La Cathedrale Engloutie

Debussy was inspired to write this piece by an ancient legend of the Cathedral of Ys, told by the people of the Brittany section of France. When analyzing this piece it can be helpful to look at the famus painting of the Cathedral itself. In it you can see the very outline of the song written by Debussy.

I found that the over all for of the piece is ABCBA. In the painting there is almost a mirror efect. In the middle of the paining is a horizontal line which devides the sky, and the ocean. on the line is the Cathedral. It is a pictur of the songs for. The form is known as an arch form. reflection. The piece is devided at measure 28, 47, 72, and 84. there are transitions from theme to theme. The first is from m26-28. The C section starts at m47 with the key change. Then, just like a reflection, it returns back to its origonal key in measure 72.
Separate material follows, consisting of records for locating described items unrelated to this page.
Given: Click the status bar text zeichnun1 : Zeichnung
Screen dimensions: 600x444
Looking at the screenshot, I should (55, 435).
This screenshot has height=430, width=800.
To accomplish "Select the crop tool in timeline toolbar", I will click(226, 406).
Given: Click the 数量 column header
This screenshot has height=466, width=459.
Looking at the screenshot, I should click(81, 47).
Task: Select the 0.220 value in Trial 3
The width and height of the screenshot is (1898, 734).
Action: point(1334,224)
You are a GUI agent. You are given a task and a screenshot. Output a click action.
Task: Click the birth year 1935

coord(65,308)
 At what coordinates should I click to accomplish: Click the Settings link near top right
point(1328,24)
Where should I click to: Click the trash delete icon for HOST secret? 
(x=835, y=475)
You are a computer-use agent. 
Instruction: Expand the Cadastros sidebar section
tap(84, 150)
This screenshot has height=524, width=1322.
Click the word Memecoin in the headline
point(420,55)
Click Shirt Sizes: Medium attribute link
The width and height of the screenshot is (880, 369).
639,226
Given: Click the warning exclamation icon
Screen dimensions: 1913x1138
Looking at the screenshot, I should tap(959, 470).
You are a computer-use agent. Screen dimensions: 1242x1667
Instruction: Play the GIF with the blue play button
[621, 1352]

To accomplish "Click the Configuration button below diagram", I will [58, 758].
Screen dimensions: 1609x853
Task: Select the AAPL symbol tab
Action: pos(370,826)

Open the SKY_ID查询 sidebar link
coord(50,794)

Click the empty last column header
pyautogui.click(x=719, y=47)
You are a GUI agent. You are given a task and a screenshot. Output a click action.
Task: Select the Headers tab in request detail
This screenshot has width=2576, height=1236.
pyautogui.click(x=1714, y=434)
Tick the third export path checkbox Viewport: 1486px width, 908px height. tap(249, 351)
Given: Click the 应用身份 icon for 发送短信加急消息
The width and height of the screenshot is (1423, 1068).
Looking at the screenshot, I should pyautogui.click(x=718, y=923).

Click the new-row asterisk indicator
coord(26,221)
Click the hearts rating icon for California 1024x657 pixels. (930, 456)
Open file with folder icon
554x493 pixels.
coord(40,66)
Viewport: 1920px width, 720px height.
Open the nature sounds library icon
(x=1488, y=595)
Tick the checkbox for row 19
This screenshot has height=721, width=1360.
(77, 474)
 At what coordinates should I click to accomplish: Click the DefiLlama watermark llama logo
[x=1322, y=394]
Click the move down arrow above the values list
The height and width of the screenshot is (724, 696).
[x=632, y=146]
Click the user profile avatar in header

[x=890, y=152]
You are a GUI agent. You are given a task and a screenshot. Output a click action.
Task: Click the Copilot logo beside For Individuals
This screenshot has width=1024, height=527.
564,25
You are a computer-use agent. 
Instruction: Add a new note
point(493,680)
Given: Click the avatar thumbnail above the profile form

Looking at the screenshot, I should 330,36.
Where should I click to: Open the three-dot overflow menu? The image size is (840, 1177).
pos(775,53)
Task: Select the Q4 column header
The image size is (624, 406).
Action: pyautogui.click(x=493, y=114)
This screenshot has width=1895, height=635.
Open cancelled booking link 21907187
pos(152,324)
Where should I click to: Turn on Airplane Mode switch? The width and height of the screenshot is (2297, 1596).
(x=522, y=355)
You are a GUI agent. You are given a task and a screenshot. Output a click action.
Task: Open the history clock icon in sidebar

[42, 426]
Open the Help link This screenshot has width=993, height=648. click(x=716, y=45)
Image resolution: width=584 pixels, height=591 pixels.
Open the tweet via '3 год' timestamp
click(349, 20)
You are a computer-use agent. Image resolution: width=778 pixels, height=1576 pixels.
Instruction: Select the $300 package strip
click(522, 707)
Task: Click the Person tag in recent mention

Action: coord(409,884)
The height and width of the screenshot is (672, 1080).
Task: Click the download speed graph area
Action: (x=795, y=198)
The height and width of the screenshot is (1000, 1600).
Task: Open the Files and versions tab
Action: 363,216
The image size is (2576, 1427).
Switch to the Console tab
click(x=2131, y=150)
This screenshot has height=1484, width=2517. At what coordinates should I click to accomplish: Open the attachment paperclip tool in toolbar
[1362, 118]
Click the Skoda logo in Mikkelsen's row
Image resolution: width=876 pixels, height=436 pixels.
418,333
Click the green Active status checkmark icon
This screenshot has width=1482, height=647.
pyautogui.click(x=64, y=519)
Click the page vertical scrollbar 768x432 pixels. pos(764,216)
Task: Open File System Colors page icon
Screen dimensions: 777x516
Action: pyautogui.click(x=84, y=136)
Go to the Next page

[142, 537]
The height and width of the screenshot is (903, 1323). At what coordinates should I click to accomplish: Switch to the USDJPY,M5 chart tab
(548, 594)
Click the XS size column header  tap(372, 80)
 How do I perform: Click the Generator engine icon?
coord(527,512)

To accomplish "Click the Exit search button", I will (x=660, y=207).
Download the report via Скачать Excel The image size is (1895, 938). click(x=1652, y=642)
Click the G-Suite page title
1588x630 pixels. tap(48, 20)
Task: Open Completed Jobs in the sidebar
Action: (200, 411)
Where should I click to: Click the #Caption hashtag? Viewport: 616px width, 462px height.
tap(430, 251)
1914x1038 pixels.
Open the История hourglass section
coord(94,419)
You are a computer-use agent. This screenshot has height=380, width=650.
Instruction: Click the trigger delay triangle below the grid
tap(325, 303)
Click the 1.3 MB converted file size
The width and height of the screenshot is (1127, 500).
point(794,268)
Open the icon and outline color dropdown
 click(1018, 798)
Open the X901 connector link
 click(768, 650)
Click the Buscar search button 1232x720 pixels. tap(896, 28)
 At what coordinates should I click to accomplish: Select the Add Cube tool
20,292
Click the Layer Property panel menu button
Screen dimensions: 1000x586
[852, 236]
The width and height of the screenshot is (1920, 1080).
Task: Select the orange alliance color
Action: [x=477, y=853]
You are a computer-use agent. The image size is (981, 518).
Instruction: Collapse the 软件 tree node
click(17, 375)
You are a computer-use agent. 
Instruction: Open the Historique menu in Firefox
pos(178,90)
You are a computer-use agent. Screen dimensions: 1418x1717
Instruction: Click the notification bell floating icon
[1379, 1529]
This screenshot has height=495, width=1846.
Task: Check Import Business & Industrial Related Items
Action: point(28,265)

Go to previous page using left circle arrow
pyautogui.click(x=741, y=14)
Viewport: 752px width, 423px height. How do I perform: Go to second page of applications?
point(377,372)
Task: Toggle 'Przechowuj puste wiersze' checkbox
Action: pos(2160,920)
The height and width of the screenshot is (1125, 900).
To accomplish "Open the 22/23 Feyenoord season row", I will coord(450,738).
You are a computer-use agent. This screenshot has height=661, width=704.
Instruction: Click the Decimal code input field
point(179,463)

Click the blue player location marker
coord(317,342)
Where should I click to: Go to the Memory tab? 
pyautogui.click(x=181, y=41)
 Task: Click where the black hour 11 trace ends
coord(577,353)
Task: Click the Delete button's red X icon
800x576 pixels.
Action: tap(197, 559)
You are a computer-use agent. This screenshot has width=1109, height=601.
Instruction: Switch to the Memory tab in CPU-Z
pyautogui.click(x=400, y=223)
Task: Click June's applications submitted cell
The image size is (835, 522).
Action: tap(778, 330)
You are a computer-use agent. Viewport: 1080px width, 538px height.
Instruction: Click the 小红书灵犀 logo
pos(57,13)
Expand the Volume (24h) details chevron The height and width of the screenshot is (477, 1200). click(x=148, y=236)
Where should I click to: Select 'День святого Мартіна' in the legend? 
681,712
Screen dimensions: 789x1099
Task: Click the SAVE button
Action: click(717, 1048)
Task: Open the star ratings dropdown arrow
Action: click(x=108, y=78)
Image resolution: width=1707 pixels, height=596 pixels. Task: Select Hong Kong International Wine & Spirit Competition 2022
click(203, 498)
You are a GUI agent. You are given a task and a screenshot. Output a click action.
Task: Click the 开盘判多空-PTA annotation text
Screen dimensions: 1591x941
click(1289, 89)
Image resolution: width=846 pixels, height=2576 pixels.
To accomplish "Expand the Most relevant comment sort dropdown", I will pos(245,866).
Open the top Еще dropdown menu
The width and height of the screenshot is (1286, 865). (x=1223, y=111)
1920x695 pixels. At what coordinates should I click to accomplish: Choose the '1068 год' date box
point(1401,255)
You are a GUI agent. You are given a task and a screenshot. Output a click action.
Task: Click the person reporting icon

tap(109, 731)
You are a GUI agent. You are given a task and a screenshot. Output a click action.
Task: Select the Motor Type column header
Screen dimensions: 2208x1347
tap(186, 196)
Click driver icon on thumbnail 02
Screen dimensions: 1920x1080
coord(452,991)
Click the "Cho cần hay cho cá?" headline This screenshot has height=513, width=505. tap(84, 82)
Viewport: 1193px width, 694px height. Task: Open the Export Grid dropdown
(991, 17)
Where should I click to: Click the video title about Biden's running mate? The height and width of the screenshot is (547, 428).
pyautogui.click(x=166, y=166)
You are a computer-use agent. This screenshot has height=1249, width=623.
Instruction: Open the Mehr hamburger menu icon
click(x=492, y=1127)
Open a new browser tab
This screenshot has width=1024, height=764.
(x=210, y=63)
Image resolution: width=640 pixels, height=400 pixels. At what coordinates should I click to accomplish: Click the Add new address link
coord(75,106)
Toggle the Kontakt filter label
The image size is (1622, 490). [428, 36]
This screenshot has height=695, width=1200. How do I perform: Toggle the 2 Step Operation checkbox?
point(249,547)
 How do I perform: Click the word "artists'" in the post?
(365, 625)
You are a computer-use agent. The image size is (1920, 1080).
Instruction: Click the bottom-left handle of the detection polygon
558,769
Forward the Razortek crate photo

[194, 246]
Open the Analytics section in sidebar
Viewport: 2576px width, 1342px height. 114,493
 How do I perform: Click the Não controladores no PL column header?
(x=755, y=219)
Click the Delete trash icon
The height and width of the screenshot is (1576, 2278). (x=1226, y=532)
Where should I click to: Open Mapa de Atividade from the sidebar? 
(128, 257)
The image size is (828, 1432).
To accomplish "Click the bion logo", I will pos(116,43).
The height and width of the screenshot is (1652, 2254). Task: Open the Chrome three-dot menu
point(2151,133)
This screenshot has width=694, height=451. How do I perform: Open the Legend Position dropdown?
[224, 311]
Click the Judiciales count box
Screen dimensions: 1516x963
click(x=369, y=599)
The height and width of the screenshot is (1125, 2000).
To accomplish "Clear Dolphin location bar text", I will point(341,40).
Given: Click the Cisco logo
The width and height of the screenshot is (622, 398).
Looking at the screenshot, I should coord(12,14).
Also... He paints a pictur in the begining of church bells ringing which make the listener think of the church, on the quiet shore with bells ringing.


Billy Richards said...

I like the way you went with a very large scale division of the work. I would only add one more section starting at 16, other than that I think it's great.

Ben said...

Wow, what a great relation between the painting and the piece. Guess I should have looked into the background on this one a bit more. The analysis seemed to be filled with combo chords such as E/C# beginning in mm. 8 through to E/A# halfway through mm. 12 and throughout the piece as a whole. Form I can't comment on. Lots of first inversion seven chords beginning at Sonore sans durete. I almost wonder if there is a specific point to this because it is the ONLY chord structure Debussy uses until mm. 42. Au Mouv in C obviously through the end of the piece at mm. 89.

sarah s said...

I totally agree with your analysis of the form and I agree with Michael Janz about the tone poem possibility. As far as using the same chord structure for so long that Ben was talking about, it probably has to do with the intense parallelism and planing that are throughout the piece. The tone poem idea that Michael had was similar to the idea that I had for the eighth note arpeggios in the bass from m. 72 to m. 84. They seem to portray the cathedral sinking deeper and deeper and the bubbles of air coming up out of it as it sinks. I don't entirely know if you can completely call it a mirror form unless you are referring more to the key areas than to the actual material. The A material comes back at 84, but the B material is totally different except that they seem to be in the same-ish key.